Stored items
· · · ·
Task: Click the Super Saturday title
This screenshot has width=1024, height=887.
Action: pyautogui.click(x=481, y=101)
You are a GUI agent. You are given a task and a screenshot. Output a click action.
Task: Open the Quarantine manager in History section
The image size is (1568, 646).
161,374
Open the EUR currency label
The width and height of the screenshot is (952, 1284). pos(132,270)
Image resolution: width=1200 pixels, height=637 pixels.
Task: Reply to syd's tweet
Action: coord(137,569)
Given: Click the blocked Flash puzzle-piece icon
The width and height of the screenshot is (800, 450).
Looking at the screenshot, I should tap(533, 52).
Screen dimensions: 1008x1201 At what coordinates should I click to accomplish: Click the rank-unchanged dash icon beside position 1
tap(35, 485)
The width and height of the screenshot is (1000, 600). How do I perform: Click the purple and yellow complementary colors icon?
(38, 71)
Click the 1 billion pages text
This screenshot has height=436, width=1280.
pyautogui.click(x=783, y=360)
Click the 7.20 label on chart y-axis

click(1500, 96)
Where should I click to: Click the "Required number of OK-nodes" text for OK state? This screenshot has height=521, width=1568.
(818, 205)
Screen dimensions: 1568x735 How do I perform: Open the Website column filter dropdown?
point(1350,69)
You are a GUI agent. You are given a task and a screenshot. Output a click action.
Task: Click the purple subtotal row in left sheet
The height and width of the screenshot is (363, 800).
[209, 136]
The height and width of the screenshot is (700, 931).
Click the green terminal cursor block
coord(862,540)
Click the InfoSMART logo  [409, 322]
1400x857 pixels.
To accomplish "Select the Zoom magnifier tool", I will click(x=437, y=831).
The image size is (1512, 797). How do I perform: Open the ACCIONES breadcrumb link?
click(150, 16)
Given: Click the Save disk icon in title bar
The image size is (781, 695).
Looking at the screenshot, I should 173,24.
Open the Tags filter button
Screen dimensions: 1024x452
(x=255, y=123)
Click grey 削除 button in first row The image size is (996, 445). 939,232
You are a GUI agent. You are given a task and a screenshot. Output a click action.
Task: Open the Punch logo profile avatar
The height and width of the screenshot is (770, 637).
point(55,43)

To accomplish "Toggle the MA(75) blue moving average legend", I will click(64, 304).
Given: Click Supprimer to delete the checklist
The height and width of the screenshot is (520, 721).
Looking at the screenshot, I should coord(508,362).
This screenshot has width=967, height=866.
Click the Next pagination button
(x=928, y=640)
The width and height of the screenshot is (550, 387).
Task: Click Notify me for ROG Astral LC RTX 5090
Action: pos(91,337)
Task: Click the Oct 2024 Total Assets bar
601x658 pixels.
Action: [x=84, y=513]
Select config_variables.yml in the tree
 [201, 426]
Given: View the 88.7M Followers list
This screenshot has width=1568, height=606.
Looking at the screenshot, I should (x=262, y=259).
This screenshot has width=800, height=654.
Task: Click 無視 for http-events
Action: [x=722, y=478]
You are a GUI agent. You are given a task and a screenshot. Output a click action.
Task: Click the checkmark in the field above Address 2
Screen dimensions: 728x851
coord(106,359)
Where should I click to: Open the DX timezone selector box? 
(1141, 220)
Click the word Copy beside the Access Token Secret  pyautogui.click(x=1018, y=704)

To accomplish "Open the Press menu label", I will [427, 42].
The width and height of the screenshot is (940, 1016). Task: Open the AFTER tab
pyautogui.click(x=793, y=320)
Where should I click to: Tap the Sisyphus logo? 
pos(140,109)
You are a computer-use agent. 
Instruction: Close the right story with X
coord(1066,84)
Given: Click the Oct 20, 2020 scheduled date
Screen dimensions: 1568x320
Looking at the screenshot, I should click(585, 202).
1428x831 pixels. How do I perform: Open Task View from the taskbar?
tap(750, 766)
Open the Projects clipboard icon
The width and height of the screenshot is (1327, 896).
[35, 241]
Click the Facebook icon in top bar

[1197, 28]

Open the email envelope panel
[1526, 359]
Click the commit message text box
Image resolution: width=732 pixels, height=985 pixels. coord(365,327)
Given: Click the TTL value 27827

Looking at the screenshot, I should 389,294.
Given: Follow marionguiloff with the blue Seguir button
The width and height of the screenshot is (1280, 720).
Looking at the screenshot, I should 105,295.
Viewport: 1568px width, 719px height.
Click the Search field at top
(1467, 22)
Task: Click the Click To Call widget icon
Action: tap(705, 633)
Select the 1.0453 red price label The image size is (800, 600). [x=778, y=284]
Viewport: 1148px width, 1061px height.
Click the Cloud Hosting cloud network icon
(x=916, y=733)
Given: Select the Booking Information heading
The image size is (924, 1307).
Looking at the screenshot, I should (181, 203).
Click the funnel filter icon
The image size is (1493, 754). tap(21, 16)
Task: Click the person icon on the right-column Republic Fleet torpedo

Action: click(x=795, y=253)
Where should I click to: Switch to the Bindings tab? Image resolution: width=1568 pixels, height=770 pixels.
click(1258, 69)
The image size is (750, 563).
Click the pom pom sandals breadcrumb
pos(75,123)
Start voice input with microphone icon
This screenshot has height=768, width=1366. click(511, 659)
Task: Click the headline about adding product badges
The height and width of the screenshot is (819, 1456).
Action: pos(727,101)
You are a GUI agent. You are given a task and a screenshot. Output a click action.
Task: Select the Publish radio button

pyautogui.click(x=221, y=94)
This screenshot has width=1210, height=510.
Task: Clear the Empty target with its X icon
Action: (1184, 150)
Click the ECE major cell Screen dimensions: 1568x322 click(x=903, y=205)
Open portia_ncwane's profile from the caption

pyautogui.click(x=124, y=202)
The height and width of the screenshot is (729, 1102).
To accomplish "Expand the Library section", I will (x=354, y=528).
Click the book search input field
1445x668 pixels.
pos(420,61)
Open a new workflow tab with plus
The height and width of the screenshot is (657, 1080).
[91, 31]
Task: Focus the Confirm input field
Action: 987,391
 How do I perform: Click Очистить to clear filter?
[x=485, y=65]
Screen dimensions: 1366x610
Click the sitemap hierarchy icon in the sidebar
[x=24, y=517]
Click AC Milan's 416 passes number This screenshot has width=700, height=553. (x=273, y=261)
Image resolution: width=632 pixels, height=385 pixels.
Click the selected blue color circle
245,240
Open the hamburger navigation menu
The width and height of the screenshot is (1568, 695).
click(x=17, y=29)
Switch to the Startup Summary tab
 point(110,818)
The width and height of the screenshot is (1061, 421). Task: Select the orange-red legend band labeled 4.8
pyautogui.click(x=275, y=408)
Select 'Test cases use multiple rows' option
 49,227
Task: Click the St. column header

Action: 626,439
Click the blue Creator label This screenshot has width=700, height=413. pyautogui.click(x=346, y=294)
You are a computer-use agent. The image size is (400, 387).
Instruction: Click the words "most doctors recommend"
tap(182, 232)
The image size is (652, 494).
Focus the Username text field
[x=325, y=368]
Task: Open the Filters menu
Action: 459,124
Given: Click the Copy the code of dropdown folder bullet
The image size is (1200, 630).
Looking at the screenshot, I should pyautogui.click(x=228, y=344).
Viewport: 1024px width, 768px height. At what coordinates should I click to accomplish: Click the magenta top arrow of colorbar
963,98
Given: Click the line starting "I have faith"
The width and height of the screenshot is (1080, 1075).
· · · ·
# To do
Retype every entry above, word for word.

# Result below
Task: Click the Super Saturday title
This screenshot has width=1024, height=887.
Action: pyautogui.click(x=481, y=101)
You are a GUI agent. You are given a task and a screenshot. Output a click action.
Task: Open the Quarantine manager in History section
The image size is (1568, 646).
161,374
Open the EUR currency label
The width and height of the screenshot is (952, 1284). pos(132,270)
Image resolution: width=1200 pixels, height=637 pixels.
Task: Reply to syd's tweet
Action: coord(137,569)
Given: Click the blocked Flash puzzle-piece icon
The width and height of the screenshot is (800, 450).
Looking at the screenshot, I should tap(533, 52).
Screen dimensions: 1008x1201 At what coordinates should I click to accomplish: Click the rank-unchanged dash icon beside position 1
tap(35, 485)
The width and height of the screenshot is (1000, 600). How do I perform: Click the purple and yellow complementary colors icon?
(38, 71)
Click the 1 billion pages text
This screenshot has height=436, width=1280.
pyautogui.click(x=783, y=360)
Click the 7.20 label on chart y-axis

click(1500, 96)
Where should I click to: Click the "Required number of OK-nodes" text for OK state? This screenshot has height=521, width=1568.
(818, 205)
Screen dimensions: 1568x735 How do I perform: Open the Website column filter dropdown?
point(1350,69)
You are a GUI agent. You are given a task and a screenshot. Output a click action.
Task: Click the purple subtotal row in left sheet
The height and width of the screenshot is (363, 800).
[209, 136]
The height and width of the screenshot is (700, 931).
Click the green terminal cursor block
coord(862,540)
Click the InfoSMART logo  [409, 322]
1400x857 pixels.
To accomplish "Select the Zoom magnifier tool", I will click(x=437, y=831).
The image size is (1512, 797). How do I perform: Open the ACCIONES breadcrumb link?
click(150, 16)
Given: Click the Save disk icon in title bar
The image size is (781, 695).
Looking at the screenshot, I should 173,24.
Open the Tags filter button
Screen dimensions: 1024x452
(x=255, y=123)
Click grey 削除 button in first row The image size is (996, 445). 939,232
You are a GUI agent. You are given a task and a screenshot. Output a click action.
Task: Open the Punch logo profile avatar
The height and width of the screenshot is (770, 637).
point(55,43)

To accomplish "Toggle the MA(75) blue moving average legend", I will click(64, 304).
Given: Click Supprimer to delete the checklist
The height and width of the screenshot is (520, 721).
Looking at the screenshot, I should coord(508,362).
This screenshot has width=967, height=866.
Click the Next pagination button
(x=928, y=640)
The width and height of the screenshot is (550, 387).
Task: Click Notify me for ROG Astral LC RTX 5090
Action: pos(91,337)
Task: Click the Oct 2024 Total Assets bar
601x658 pixels.
Action: [x=84, y=513]
Select config_variables.yml in the tree
 [201, 426]
Given: View the 88.7M Followers list
This screenshot has width=1568, height=606.
Looking at the screenshot, I should (x=262, y=259).
This screenshot has width=800, height=654.
Task: Click 無視 for http-events
Action: [x=722, y=478]
You are a GUI agent. You are given a task and a screenshot. Output a click action.
Task: Click the checkmark in the field above Address 2
Screen dimensions: 728x851
coord(106,359)
Where should I click to: Open the DX timezone selector box? 
(1141, 220)
Click the word Copy beside the Access Token Secret  pyautogui.click(x=1018, y=704)

To accomplish "Open the Press menu label", I will [427, 42].
The width and height of the screenshot is (940, 1016). Task: Open the AFTER tab
pyautogui.click(x=793, y=320)
Where should I click to: Tap the Sisyphus logo? 
pos(140,109)
You are a computer-use agent. 
Instruction: Close the right story with X
coord(1066,84)
Given: Click the Oct 20, 2020 scheduled date
Screen dimensions: 1568x320
Looking at the screenshot, I should click(585, 202).
1428x831 pixels. How do I perform: Open Task View from the taskbar?
tap(750, 766)
Open the Projects clipboard icon
The width and height of the screenshot is (1327, 896).
[35, 241]
Click the Facebook icon in top bar

[1197, 28]

Open the email envelope panel
[1526, 359]
Click the commit message text box
Image resolution: width=732 pixels, height=985 pixels. coord(365,327)
Given: Click the TTL value 27827

Looking at the screenshot, I should 389,294.
Given: Follow marionguiloff with the blue Seguir button
The width and height of the screenshot is (1280, 720).
Looking at the screenshot, I should 105,295.
Viewport: 1568px width, 719px height.
Click the Search field at top
(1467, 22)
Task: Click the Click To Call widget icon
Action: tap(705, 633)
Select the 1.0453 red price label The image size is (800, 600). [x=778, y=284]
Viewport: 1148px width, 1061px height.
Click the Cloud Hosting cloud network icon
(x=916, y=733)
Given: Select the Booking Information heading
The image size is (924, 1307).
Looking at the screenshot, I should (181, 203).
Click the funnel filter icon
The image size is (1493, 754). tap(21, 16)
Task: Click the person icon on the right-column Republic Fleet torpedo

Action: click(x=795, y=253)
Where should I click to: Switch to the Bindings tab? Image resolution: width=1568 pixels, height=770 pixels.
click(1258, 69)
The image size is (750, 563).
Click the pom pom sandals breadcrumb
pos(75,123)
Start voice input with microphone icon
This screenshot has height=768, width=1366. click(511, 659)
Task: Click the headline about adding product badges
The height and width of the screenshot is (819, 1456).
Action: pos(727,101)
You are a GUI agent. You are given a task and a screenshot. Output a click action.
Task: Select the Publish radio button

pyautogui.click(x=221, y=94)
This screenshot has width=1210, height=510.
Task: Clear the Empty target with its X icon
Action: (1184, 150)
Click the ECE major cell Screen dimensions: 1568x322 click(x=903, y=205)
Open portia_ncwane's profile from the caption

pyautogui.click(x=124, y=202)
The height and width of the screenshot is (729, 1102).
To accomplish "Expand the Library section", I will (x=354, y=528).
Click the book search input field
1445x668 pixels.
pos(420,61)
Open a new workflow tab with plus
The height and width of the screenshot is (657, 1080).
[91, 31]
Task: Focus the Confirm input field
Action: 987,391
 How do I perform: Click Очистить to clear filter?
[x=485, y=65]
Screen dimensions: 1366x610
Click the sitemap hierarchy icon in the sidebar
[x=24, y=517]
Click AC Milan's 416 passes number This screenshot has width=700, height=553. (x=273, y=261)
Image resolution: width=632 pixels, height=385 pixels.
Click the selected blue color circle
245,240
Open the hamburger navigation menu
The width and height of the screenshot is (1568, 695).
click(x=17, y=29)
Switch to the Startup Summary tab
 point(110,818)
The width and height of the screenshot is (1061, 421). Task: Select the orange-red legend band labeled 4.8
pyautogui.click(x=275, y=408)
Select 'Test cases use multiple rows' option
 49,227
Task: Click the St. column header

Action: 626,439
Click the blue Creator label This screenshot has width=700, height=413. pyautogui.click(x=346, y=294)
You are a computer-use agent. The image size is (400, 387).
Instruction: Click the words "most doctors recommend"
tap(182, 232)
The image size is (652, 494).
Focus the Username text field
[x=325, y=368]
Task: Open the Filters menu
Action: 459,124
Given: Click the Copy the code of dropdown folder bullet
The image size is (1200, 630).
Looking at the screenshot, I should pyautogui.click(x=228, y=344).
Viewport: 1024px width, 768px height. At what coordinates should I click to accomplish: Click the magenta top arrow of colorbar
963,98
Given: Click the line starting "I have faith"
The width and height of the screenshot is (1080, 1075).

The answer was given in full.